Moderna and the NIH Are Fighting Over Patent Rights to the Covid Vaccine
Health Care

Moderna and the NIH Are Fighting Over Patent Rights to the Covid Vaccine

The Moderna vaccine against Covid-19 has become the subject of a bitter patent fight, with the National Institutes of Health insisting that three government scientists worked with the company on the genetic sequence used in the vaccine to trigger an immune response and should be named in the company’s patent application. The company, which excluded the government scientists in a July patent application, disagrees. It says that only Moderna’s scientists came up with the mRNA sequence used in the vaccine.

“The dispute is about much more than scientific accolades or ego,” Sheryl Gay Stolberg and Rebecca Robbins reported this week at The New York Times. They explained:

“If the three agency scientists are named on the patent along with the Moderna employees, the federal government could have more of a say in which companies manufacture the vaccine, which in turn could influence which countries get access. It would also secure a nearly unfettered right to license the technology, which could bring millions into the federal treasury.

“The fight comes amid mounting frustration in the U.S. government and elsewhere with Moderna’s limited efforts to get its vaccine to poorer countries. The company, which has not previously brought a product to market, received nearly $10 billion in taxpayer funding to develop the vaccine, test it and provide doses to the federal government. It has already lined up supply deals worth about $35 billion through the end of 2022.”

Dr. Francis Collins, the NIH director, told Reuters on Wednesday that scientists at the agency’s Vaccine Research Center played "a major role" in developing the vaccine and said that the government would defend its claim to a share of the patent. "I think Moderna has made a serious mistake here in not providing the kind of co-inventorship credit to people who played a major role in the development of the vaccine that they're now making a fair amount of money off of," Collins said.
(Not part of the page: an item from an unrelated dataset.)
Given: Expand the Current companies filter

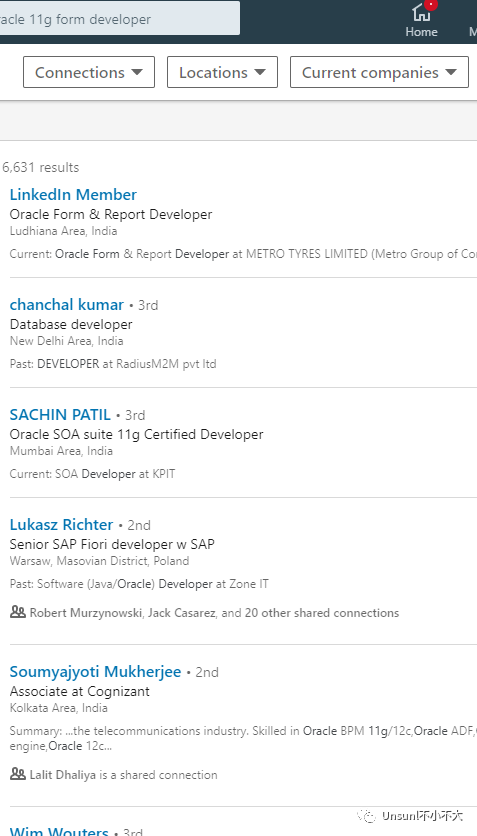Looking at the screenshot, I should [379, 72].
He added that the federal collaboration with Moderna had been friendly for years, but that efforts to resolve the patent issue amicably had failed. "But we are not done,” he said. “Clearly this is something that legal authorities are going to have to figure out.”

Moderna reportedly expects sales of its Covid-19 vaccine to total $15 billion to $18 billion this year and up to $22 billion next year. “Sales of its vaccine both this year and next are likely to rank among the highest in a single year for any medical product in history,” the Times said.